__EXTRAIT FOURNI__:
Le vent me pousse contre les voitures qui viennent en face et décidant que c’était décidément trop dangereux, je me rends vite à l’évidence, il faudra marcher.
Je me mets donc à pousser mon vélo sous les yeux écarquillés et regards un peu trop insistants des touristes des bus passants. Le vent me fouette le visage et j’avance vraiment difficilement. Heureusement, la pluie n’est au moins pas au rendez-vous. Je fais bien trois kilomètres comme ça, tout en tendant le pouce les rares fois où une voiture/camion passe dans mon sens. Sans succès. Un pickup me dépasse une fois, une femme seule au volant qui me fais un signe, l’air de dire : désolée, je vais pas te prendre.
Un conseil : si vous ne voulez pas prendre quelqu’un en stop, ne faites pas semblant d’être désolé et passez tout droit. C’est vraiment pire que quelqu’un qui te calcule pas.
Je commençais à vraiment souffrir du vent et à avoir un peu peur aussi d’être bloquée là, car il était évident qu’installer ma tente dans la pampa venteuse serait ici impossible. A un moment, je lâche mon vélo sur le côté et me laisse tomber sur le bord de la route. Au bout de ma vie. Je m’assois sur le rebord de terre à prendre la poussière des camions du chantier passant dans l’autre sens. J’attends un miracle, je ne sais pas. J’ai le vent qui vient de dos et me pousse vers la route, la capuche qui me fouette le visage et un désespoir grandissant. J’essaie le stop avec une petite camionnette. Le mec s’arrête à mon plus grand bonheur mais n’a pas de place. C’est un américain, il veut juste s’assurer que je vais bien. Thanks, mais oui, à part que j’en peux plus. Il s’assure que j’ai à manger et à boire et repart. Même scénario avec une chilienne en voiture. Je remercie leur instinct humanitaire.
Je suis seule au bord de la route et me remets à marcher. J’en ai marre. Un mec du chantier à côté passe en pickup, il s’arrête et me dit qu’il va juste au chantier quelques kilomètres plus loin. Voyant mon désespoir évident, il accepte de m’emmener au village suivant. La village frontière de Cerro Castillo. Muchas Gracias, fois mille. Vraiment.
En mettant mon vélo dans le coffre, la tige de selle me reste dans les mains. Je n’ai pas la capacité de gérer ça, je n’ose pas regarder si c’est vraiment cassé ou si elle est simplement sortie. La fameuse technique de l’autruche. Je me mets à l’avant du pickup et pratique mon espagnol avec Juan Carlos, mon sauveur du jour. Il m’emmène donc trente kilomètres plus loin, à cent mètres de la frontière avec l’Argentine. On sort le vélo du coffre et je réalise que ma tige de selle en carbone et bien coupée en deux. Impossible de pédaler désormais. Juan Carlos repart, avant que je me rende compte que ma gourde filtrante et ma UE boom sont restées dans le pickup. Un bon exemple de la loi de Murphy.

__CONSIGNES__:
(1) Reprenez le passage de l'extrait en commençant par « En mettant mon » et en allant jusqu'à « loi de Murphy. », en remplaçant « pickup » par « camion ».
(2) Traduisez en anglais la phrase suivante de l'extrait : « Il m'emmène donc trente kilomètres plus loin, à cent mètres de la frontière avec l'Argentine. »

__LIGNES FOURNIES__:
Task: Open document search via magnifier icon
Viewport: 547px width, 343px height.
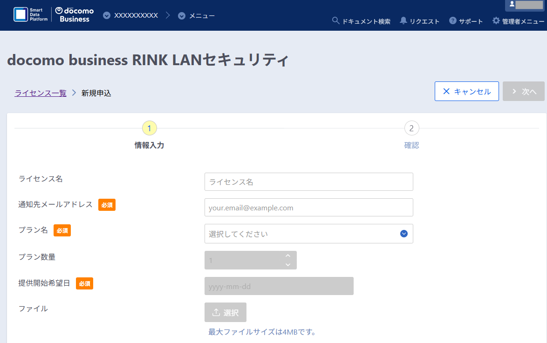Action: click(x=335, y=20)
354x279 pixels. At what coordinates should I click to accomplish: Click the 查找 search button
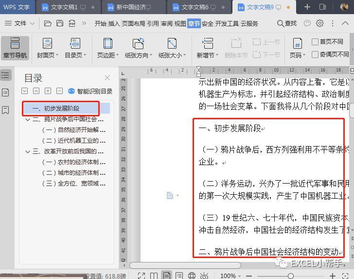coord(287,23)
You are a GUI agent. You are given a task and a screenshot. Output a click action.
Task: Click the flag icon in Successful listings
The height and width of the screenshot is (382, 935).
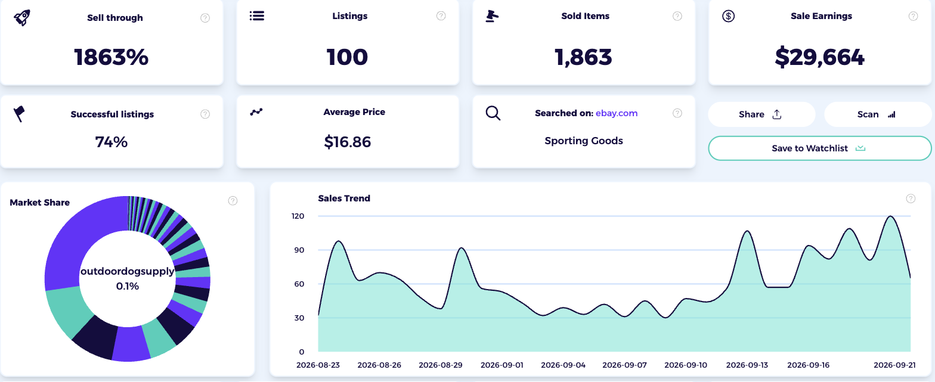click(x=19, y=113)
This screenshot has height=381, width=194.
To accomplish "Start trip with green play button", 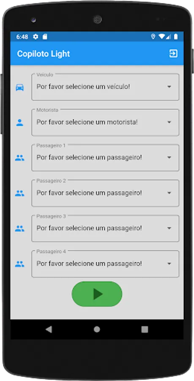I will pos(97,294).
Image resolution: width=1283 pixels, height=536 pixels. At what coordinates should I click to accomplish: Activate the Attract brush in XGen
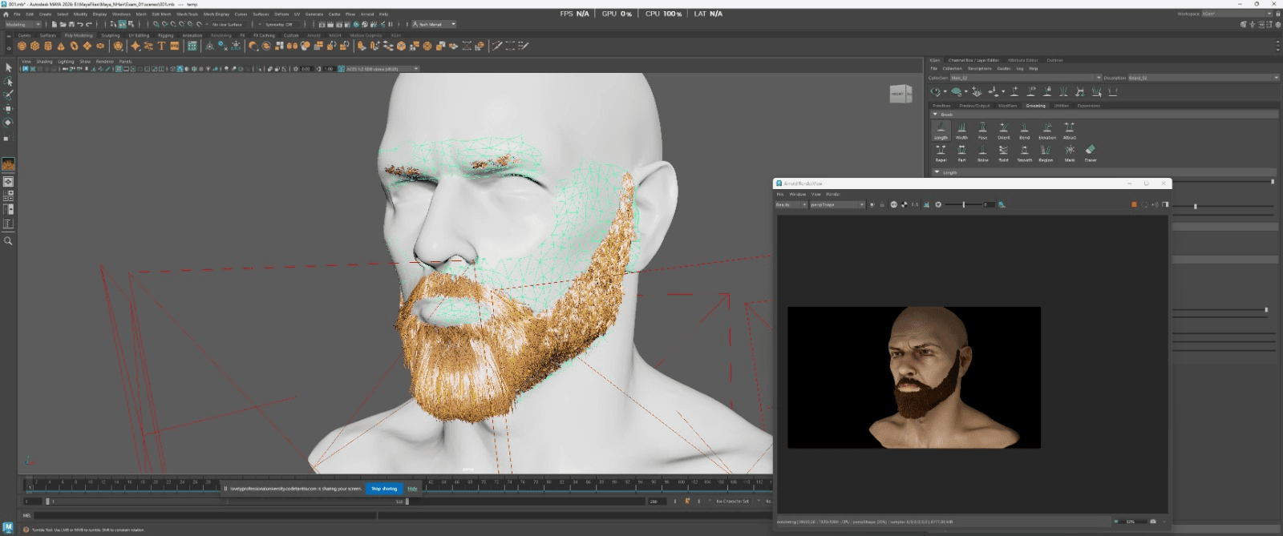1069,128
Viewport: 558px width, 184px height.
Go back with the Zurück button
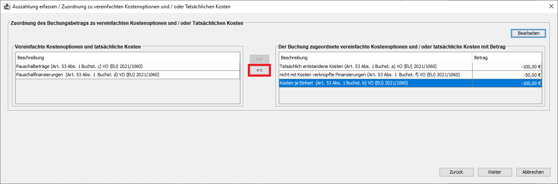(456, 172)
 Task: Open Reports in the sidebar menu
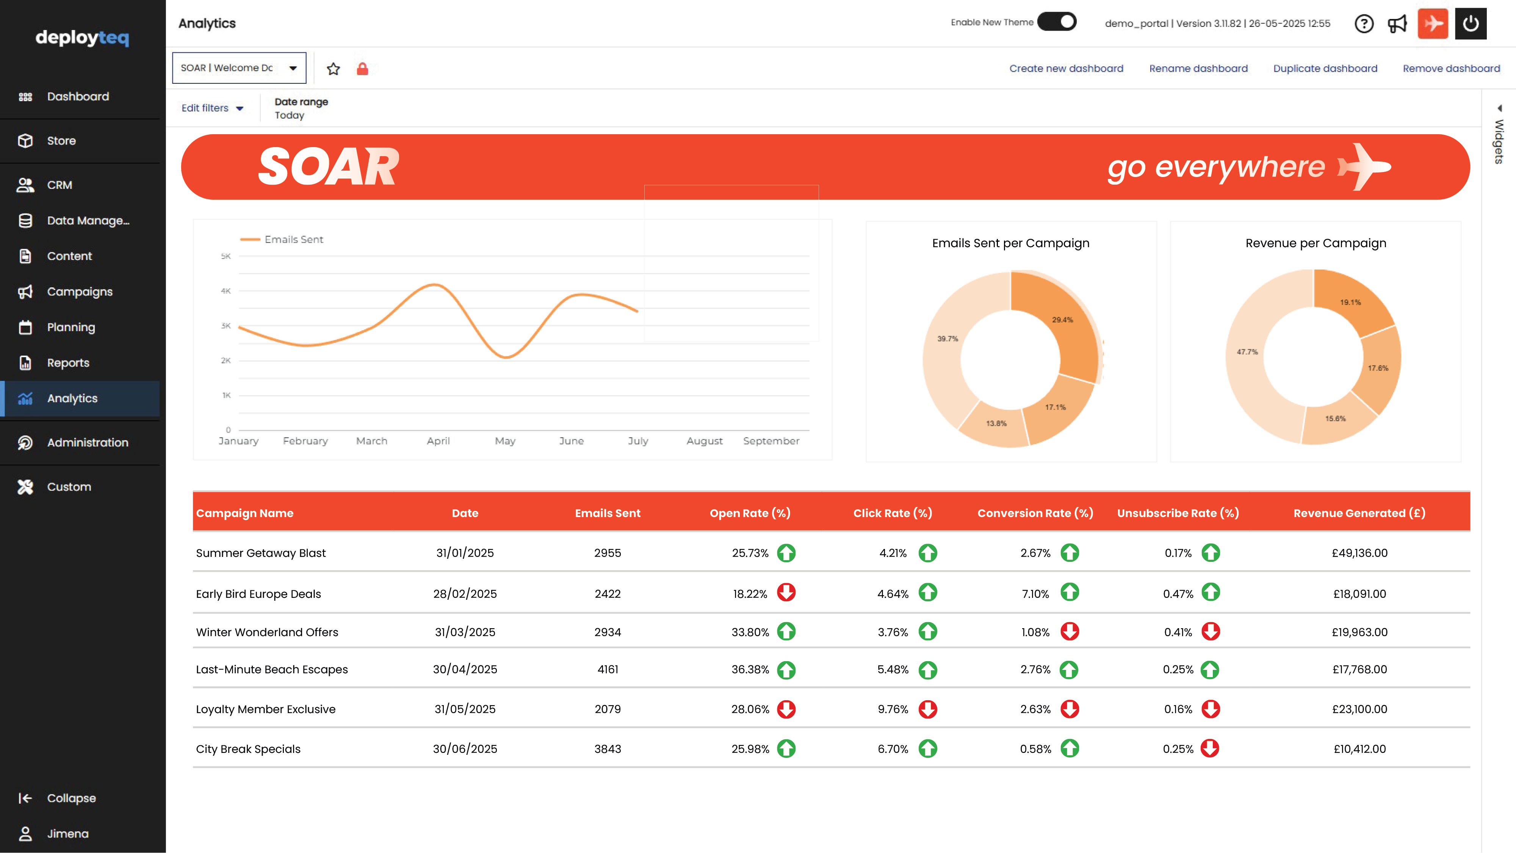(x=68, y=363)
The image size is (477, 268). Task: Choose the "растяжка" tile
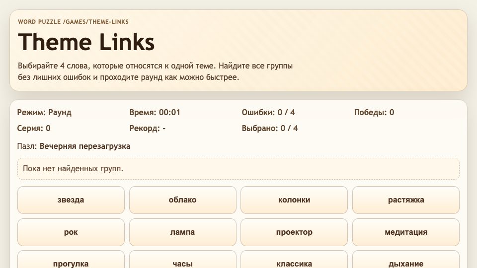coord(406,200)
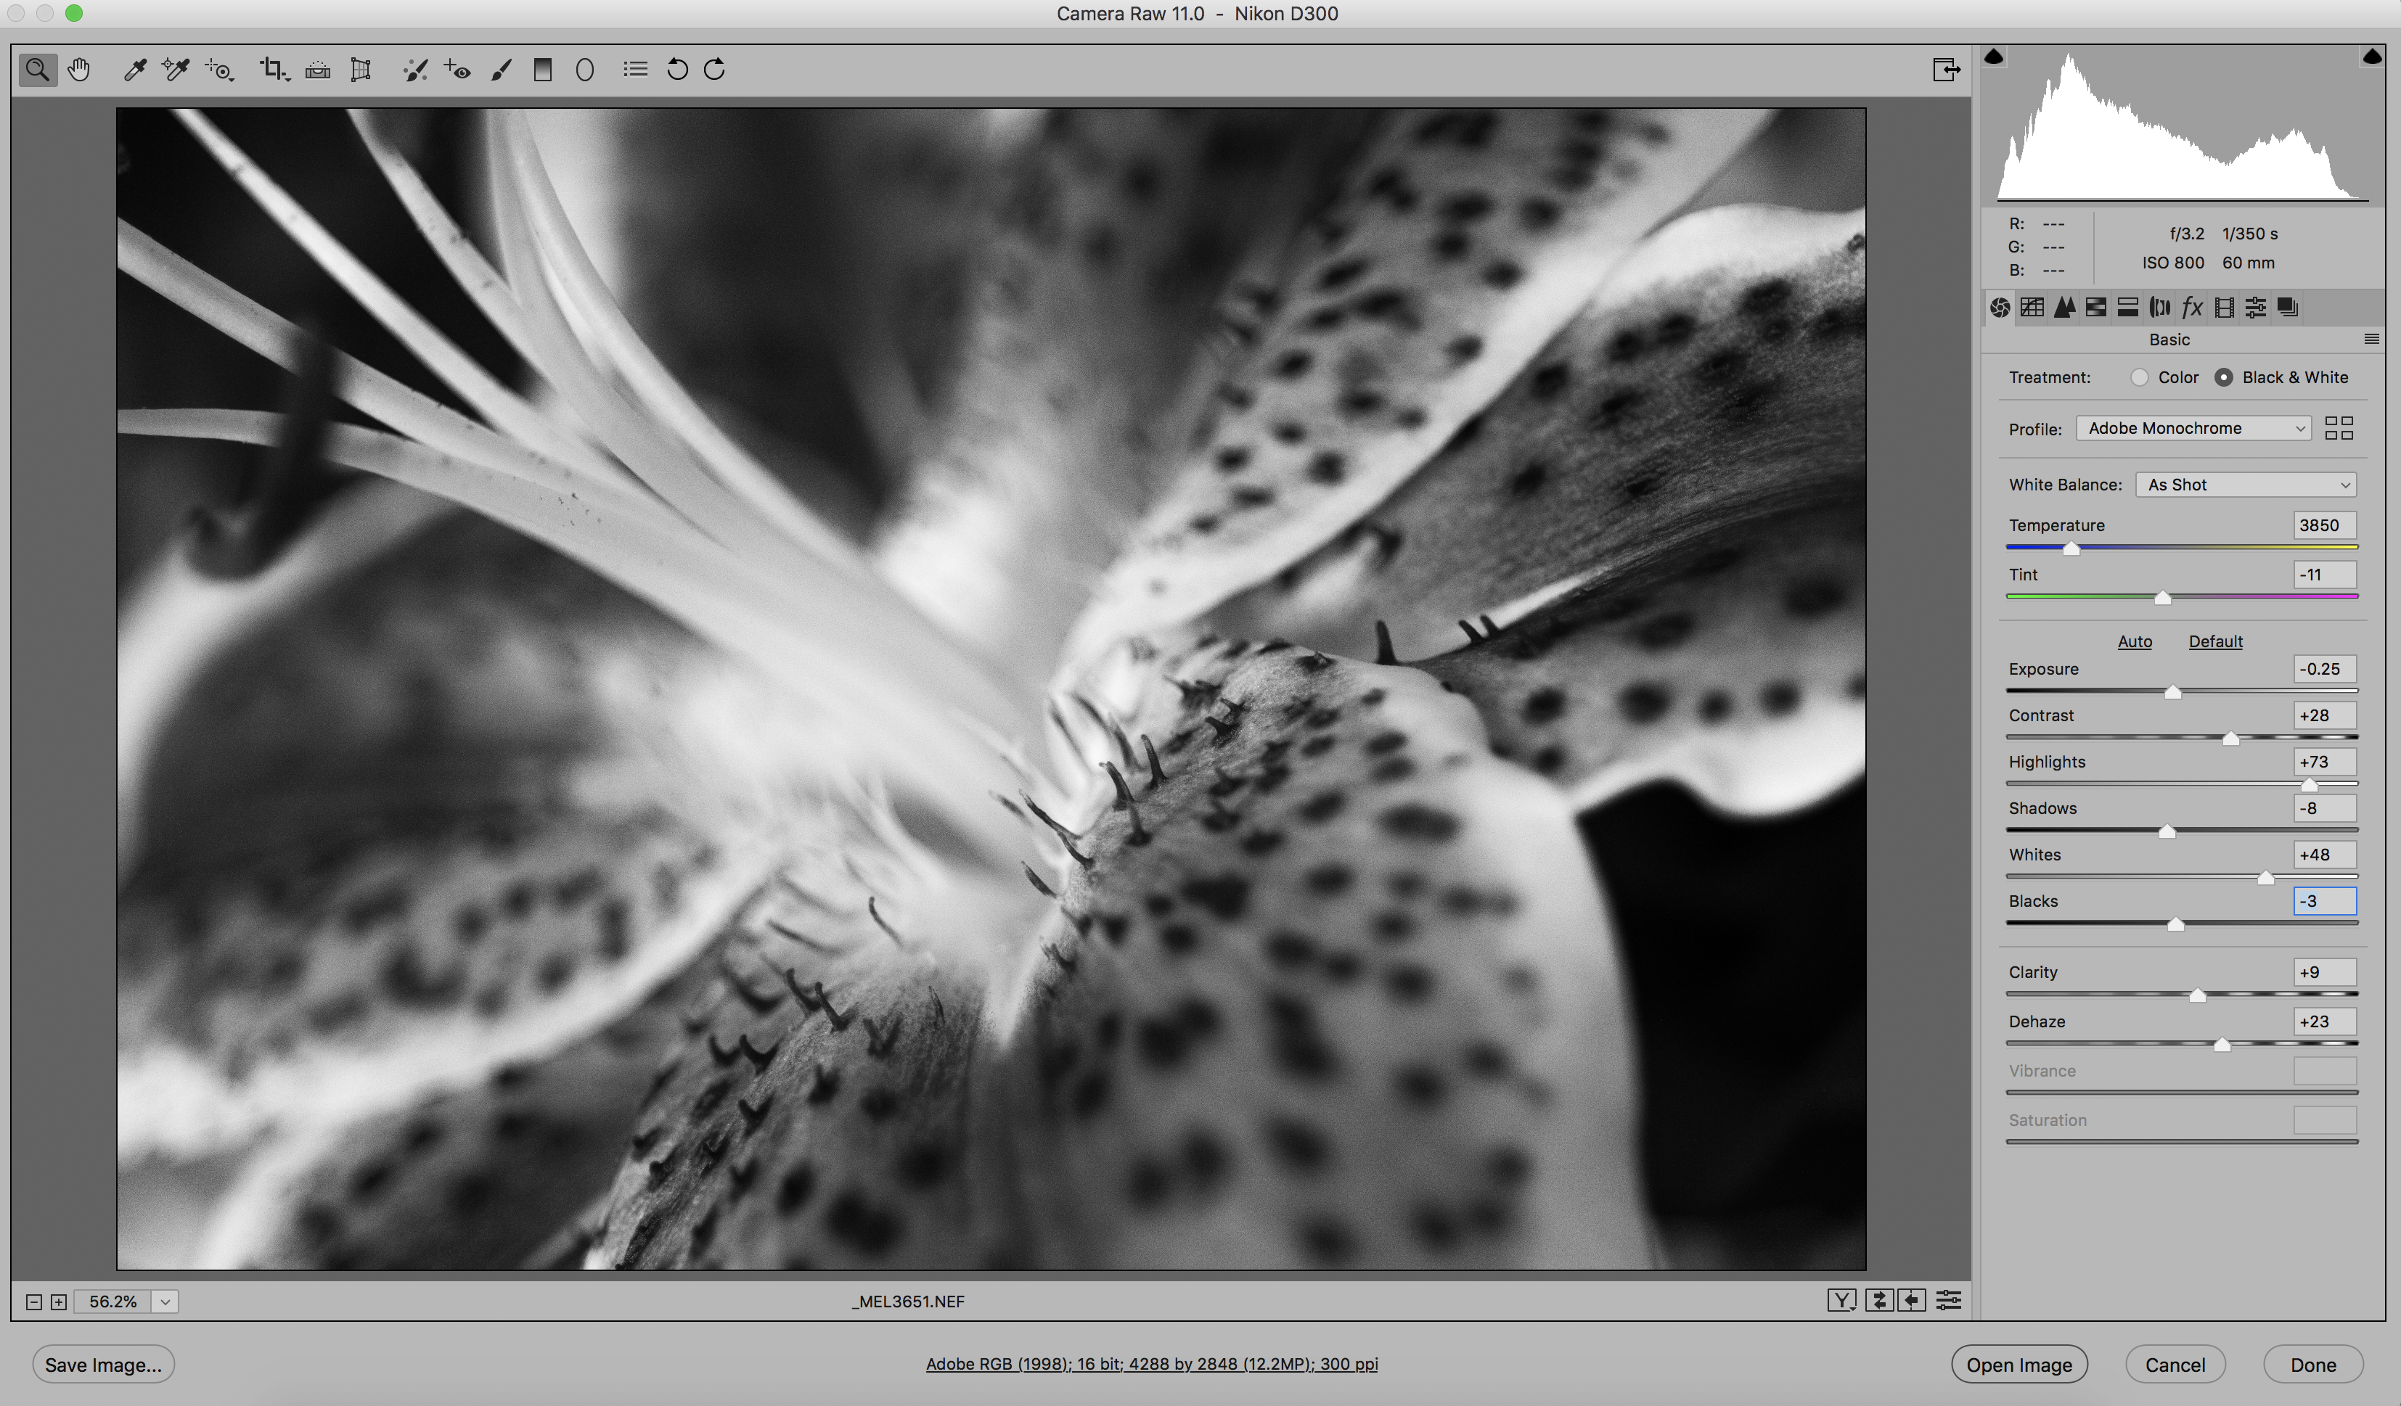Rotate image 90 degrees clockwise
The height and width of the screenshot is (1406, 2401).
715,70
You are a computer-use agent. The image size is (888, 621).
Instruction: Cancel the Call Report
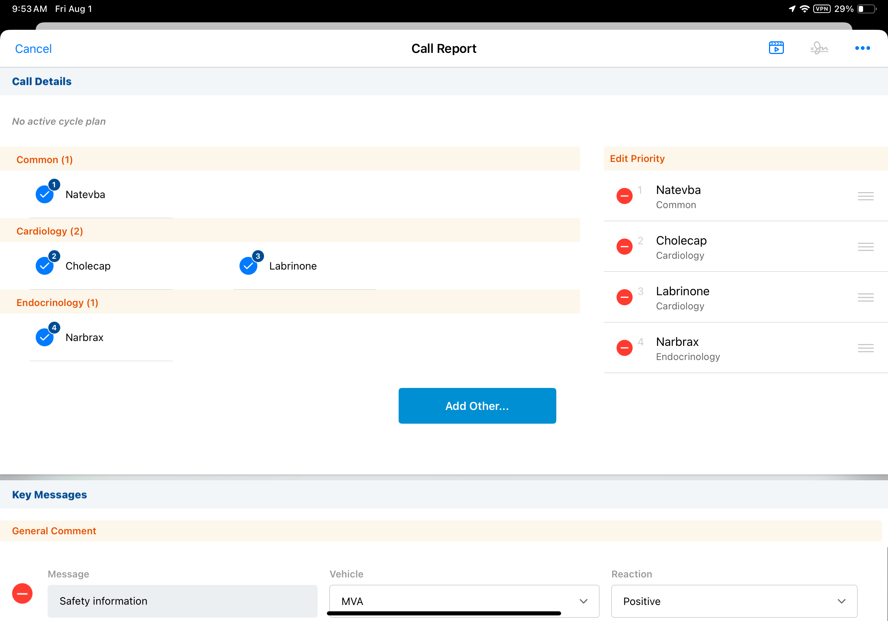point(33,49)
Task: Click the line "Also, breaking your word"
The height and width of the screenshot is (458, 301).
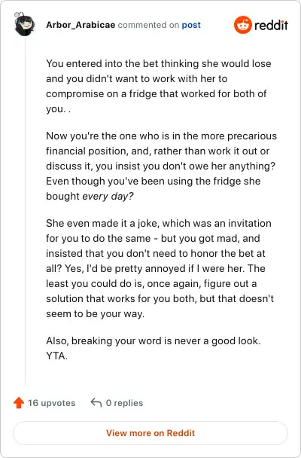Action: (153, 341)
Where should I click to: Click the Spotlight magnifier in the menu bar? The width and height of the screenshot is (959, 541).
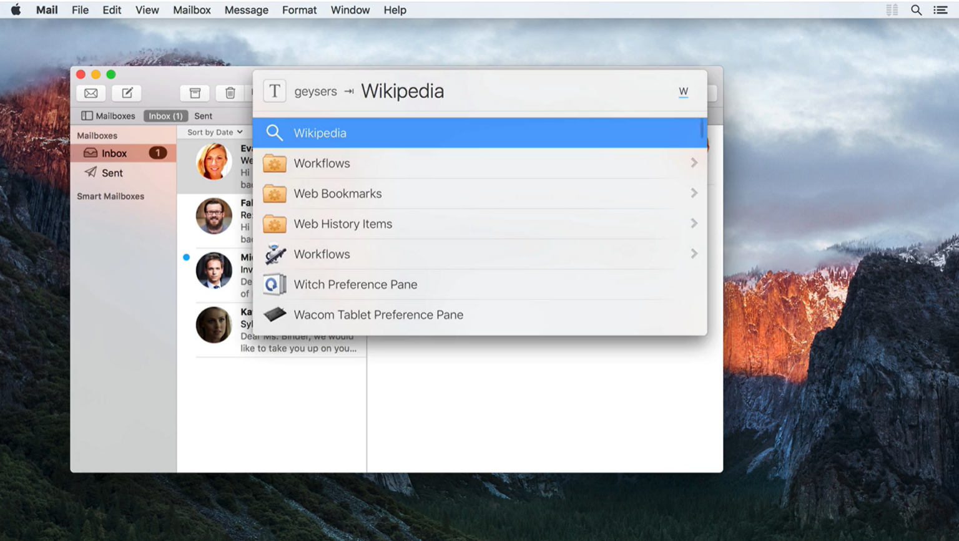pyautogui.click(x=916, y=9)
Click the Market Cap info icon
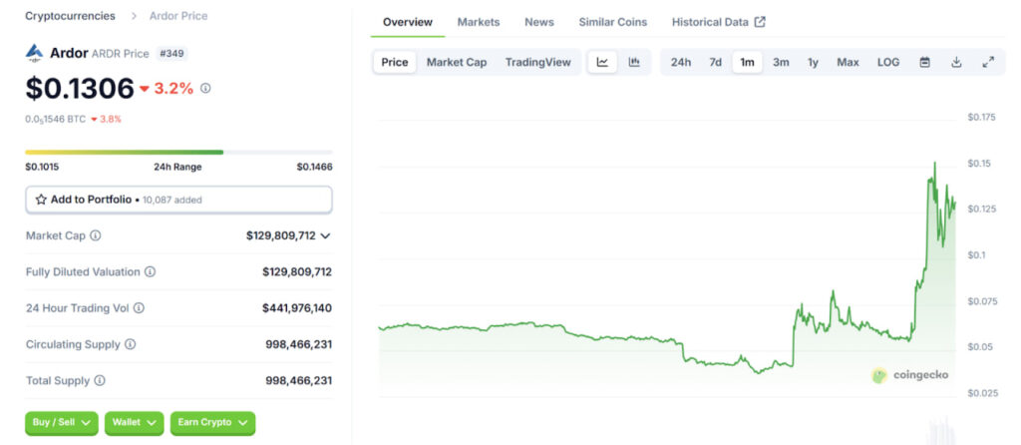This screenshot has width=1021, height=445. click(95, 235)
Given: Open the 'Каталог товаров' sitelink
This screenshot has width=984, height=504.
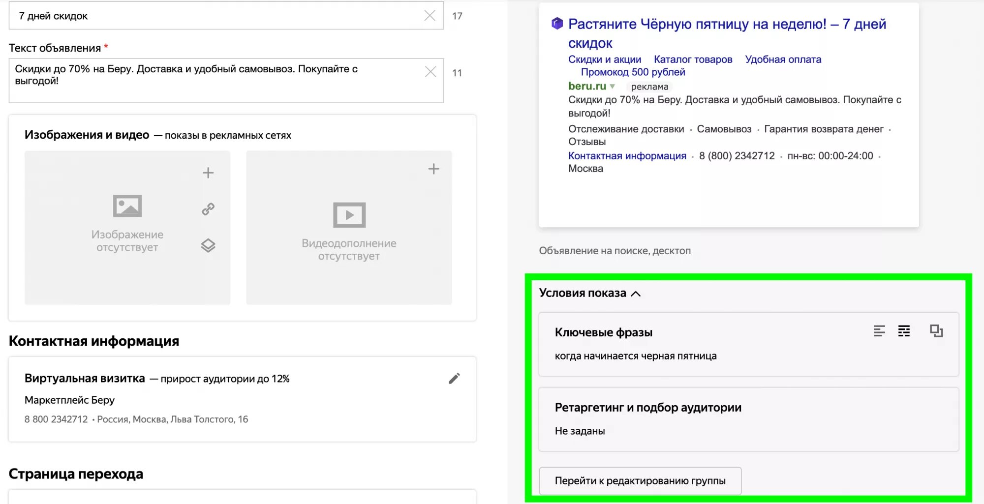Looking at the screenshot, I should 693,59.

__RÉPONSES FOURNIES__:
(1)
En mettant mon vélo dans le coffre, la tige de selle me reste dans les mains. Je n’ai pas la capacité de gérer ça, je n’ose pas regarder si c’est vraiment cassé ou si elle est simplement sortie. La fameuse technique de l’autruche. Je me mets à l’avant du camion et pratique mon espagnol avec Juan Carlos, mon sauveur du jour. Il m’emmène donc trente kilomètres plus loin, à cent mètres de la frontière avec l’Argentine. On sort le vélo du coffre et je réalise que ma tige de selle en carbone et bien coupée en deux. Impossible de pédaler désormais. Juan Carlos repart, avant que je me rende compte que ma gourde filtrante et ma UE boom sont restées dans le camion. Un bon exemple de la loi de Murphy.

(2) So he takes me thirty kilometers farther, a hundred meters from the border with Argentina.